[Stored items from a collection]
###

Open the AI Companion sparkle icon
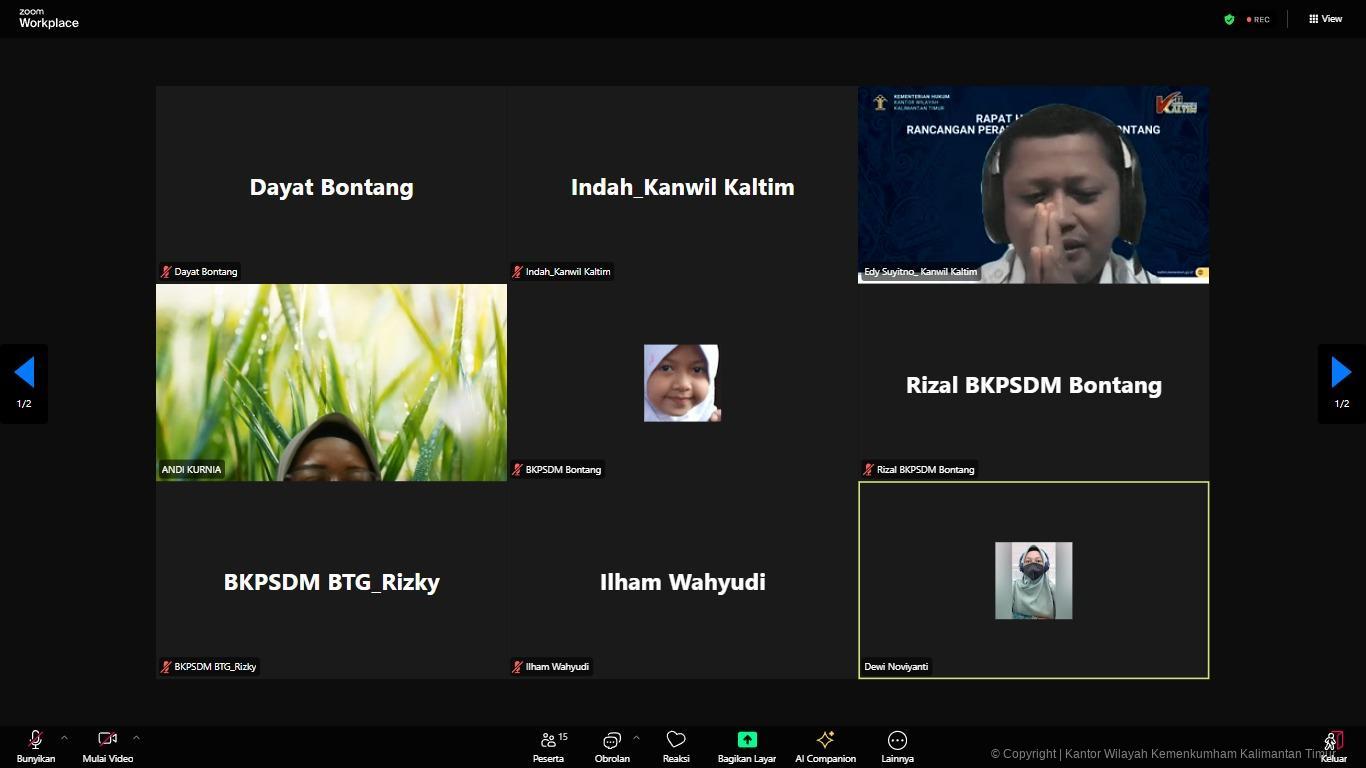825,740
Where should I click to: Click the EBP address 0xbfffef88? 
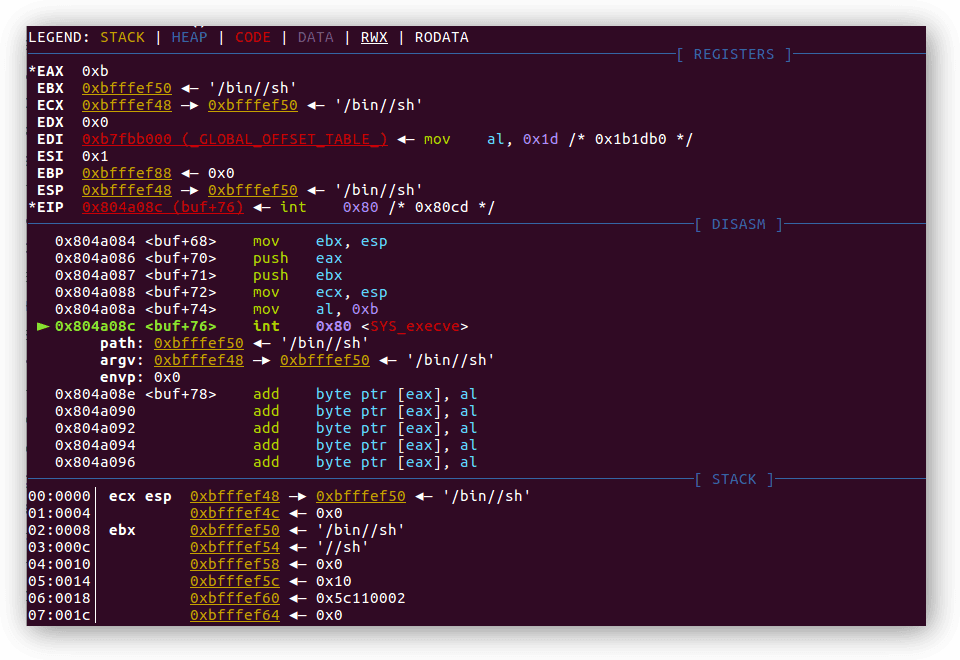click(x=126, y=174)
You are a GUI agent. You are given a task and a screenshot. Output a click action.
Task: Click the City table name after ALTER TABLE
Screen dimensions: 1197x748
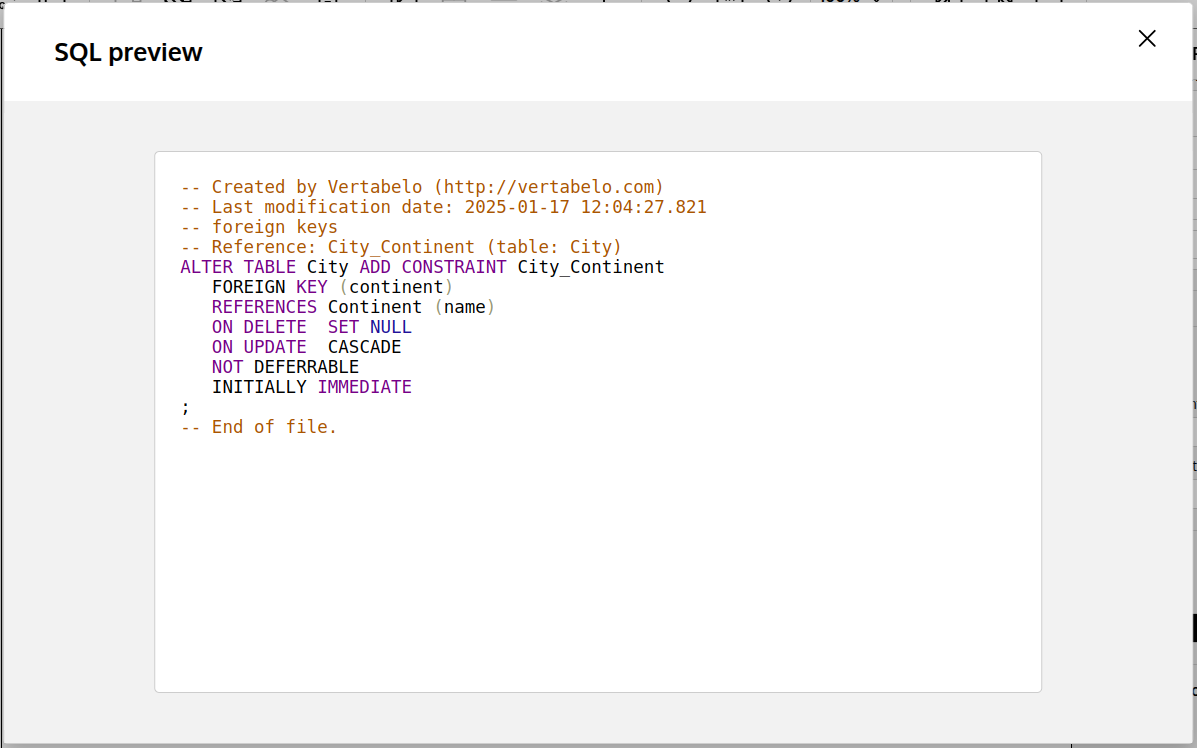[x=328, y=267]
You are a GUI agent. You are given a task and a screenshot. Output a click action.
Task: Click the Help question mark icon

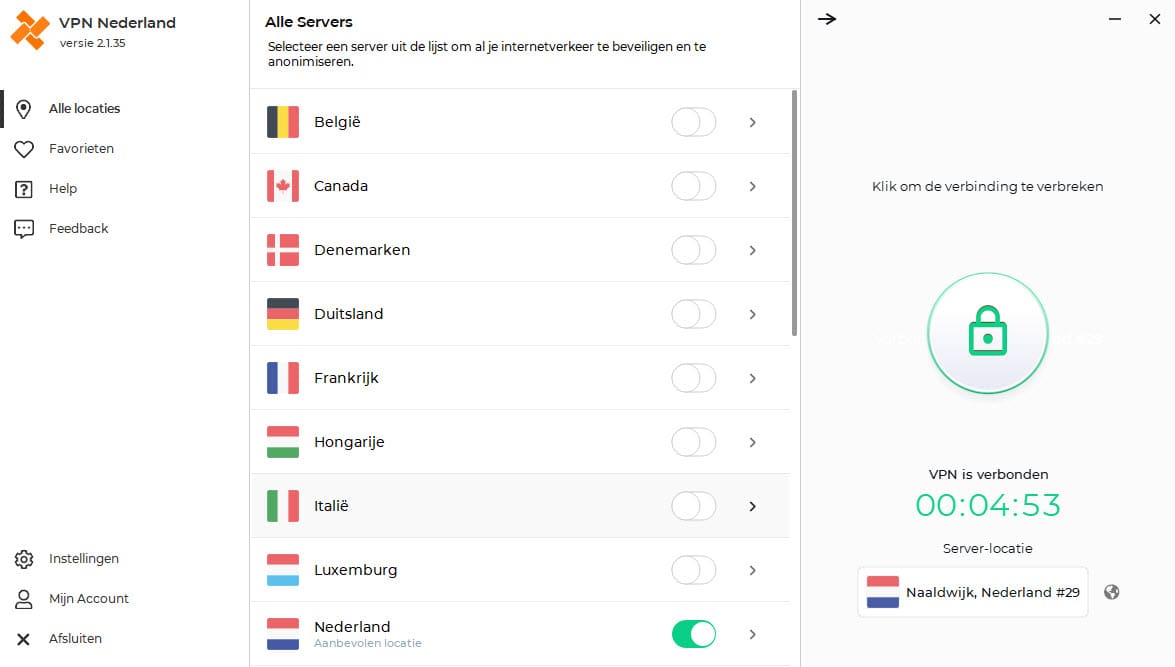24,188
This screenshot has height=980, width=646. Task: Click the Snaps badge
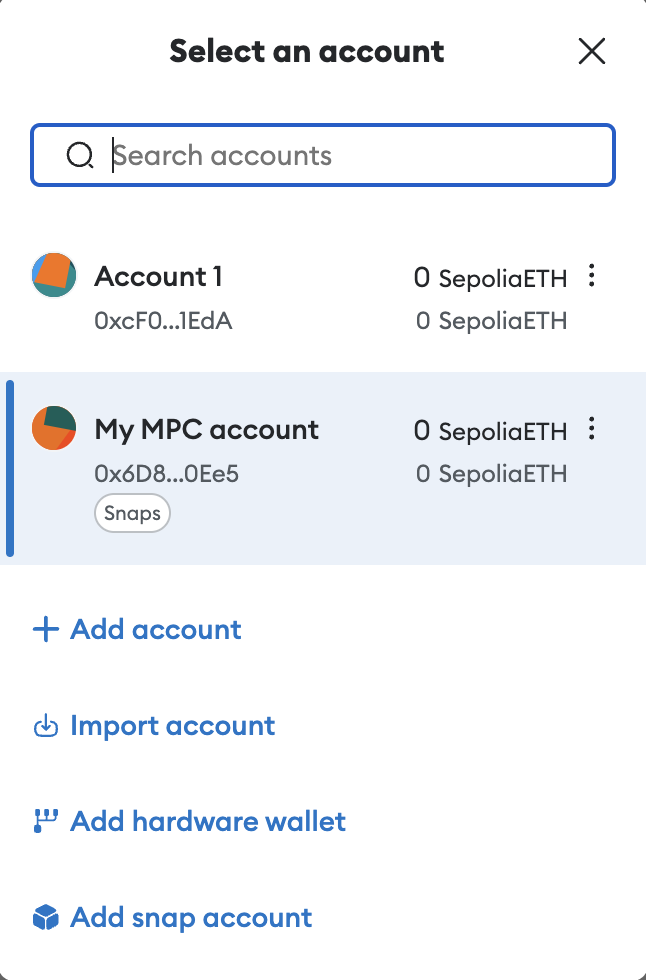pyautogui.click(x=132, y=512)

###

◆ Work item ◆
Repeat the full set of records exactly, and output no pictures.

◆ Problem solution ◆
Open the AI Companion sparkle icon
825,740
Where should I click to: Click the EBP address 0xbfffef88? 
click(x=126, y=174)
You are a GUI agent. You are given a task and a screenshot. Output a click action.
Task: Click the City table name after ALTER TABLE
Screen dimensions: 1197x748
[x=328, y=267]
You are a GUI agent. You are given a task and a screenshot. Output a click action.
Task: Click the Help question mark icon

24,188
This screenshot has height=980, width=646. Task: Click the Snaps badge
pyautogui.click(x=132, y=512)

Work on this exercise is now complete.